走一截路,然后路过一个路灯,封适就会站在昏黄的灯光下面,微黄的灯光沐浴她全身。
刺眼的灯光让她又想起了因公牺牲的校友,那个警校优秀毕业生,她和那人在学校见面的次数不多,但第一次看见她的事迹是在优秀毕业生宣传栏里。
能够做到将自己一生都奉献于缉/毒事业的人,封适敬佩的这个人早就不存于这世界了,但她依旧记得校友的伟大和精神。

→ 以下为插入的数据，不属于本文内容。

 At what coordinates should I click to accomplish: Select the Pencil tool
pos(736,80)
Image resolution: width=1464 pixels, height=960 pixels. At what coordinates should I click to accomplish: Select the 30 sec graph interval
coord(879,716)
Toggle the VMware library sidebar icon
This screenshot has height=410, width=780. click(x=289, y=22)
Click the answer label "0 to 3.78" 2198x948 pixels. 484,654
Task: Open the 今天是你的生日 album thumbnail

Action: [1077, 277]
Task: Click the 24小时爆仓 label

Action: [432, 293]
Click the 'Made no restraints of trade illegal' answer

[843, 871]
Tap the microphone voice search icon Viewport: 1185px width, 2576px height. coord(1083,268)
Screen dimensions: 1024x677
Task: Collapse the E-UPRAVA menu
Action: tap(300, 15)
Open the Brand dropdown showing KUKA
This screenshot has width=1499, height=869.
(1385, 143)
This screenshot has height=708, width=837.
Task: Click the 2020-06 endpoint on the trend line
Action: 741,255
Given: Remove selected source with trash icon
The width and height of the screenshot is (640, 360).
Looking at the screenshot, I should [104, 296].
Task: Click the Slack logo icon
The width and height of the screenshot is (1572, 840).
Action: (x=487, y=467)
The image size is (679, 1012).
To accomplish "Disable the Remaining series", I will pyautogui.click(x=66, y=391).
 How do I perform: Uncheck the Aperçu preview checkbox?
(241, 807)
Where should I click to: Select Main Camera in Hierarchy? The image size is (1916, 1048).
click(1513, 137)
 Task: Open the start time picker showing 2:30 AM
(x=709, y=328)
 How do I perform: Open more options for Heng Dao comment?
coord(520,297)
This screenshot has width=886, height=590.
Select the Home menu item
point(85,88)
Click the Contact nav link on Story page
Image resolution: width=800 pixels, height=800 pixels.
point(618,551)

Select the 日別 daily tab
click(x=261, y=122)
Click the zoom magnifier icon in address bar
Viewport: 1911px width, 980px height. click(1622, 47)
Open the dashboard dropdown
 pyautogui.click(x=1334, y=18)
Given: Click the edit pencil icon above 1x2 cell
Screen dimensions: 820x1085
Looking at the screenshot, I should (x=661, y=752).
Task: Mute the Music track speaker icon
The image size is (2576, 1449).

她的事迹和精神感染于她,让曾经拥有浮躁之心的封适逐渐冷却了下来。
看着这暗黄又孤寂的灯光,就不由自主的想到了那群奋斗一线的人。
他们不仅仅照亮其他人的路,也让封适识得了前方黑暗的路。
封适停留在了一个路灯下,她抬头望了望黑夜,唇角轻微弯了一下。
她刚要抬步向前时,一股力量围住了她。
而她整个人也从路灯下突然消失不见。
“这红轿是为谁而做?”
“这红盖头又是谁人来揭?”
“这洞房因何人而起?”
——“我,皆是因为我。”,封适身着喜服,头戴金冠,胸前绑着一束鲜红的大花,她贪婪又诡异的笑着。
“那么,请问阁下是谁?”
——“封适,我便是封适,封适便是我。”
“眼神再传神一些,我可是花重金为你点睛的,你可得好好珍惜。”
“你今日想娶谁?”
——“我想娶冥神!我想娶冥神为妻!”
“为何?”
“若是那样我便有无穷无尽的寿命,再也没人能洞穿我的一切,再也无人在乎我有无有心,有无有情感。”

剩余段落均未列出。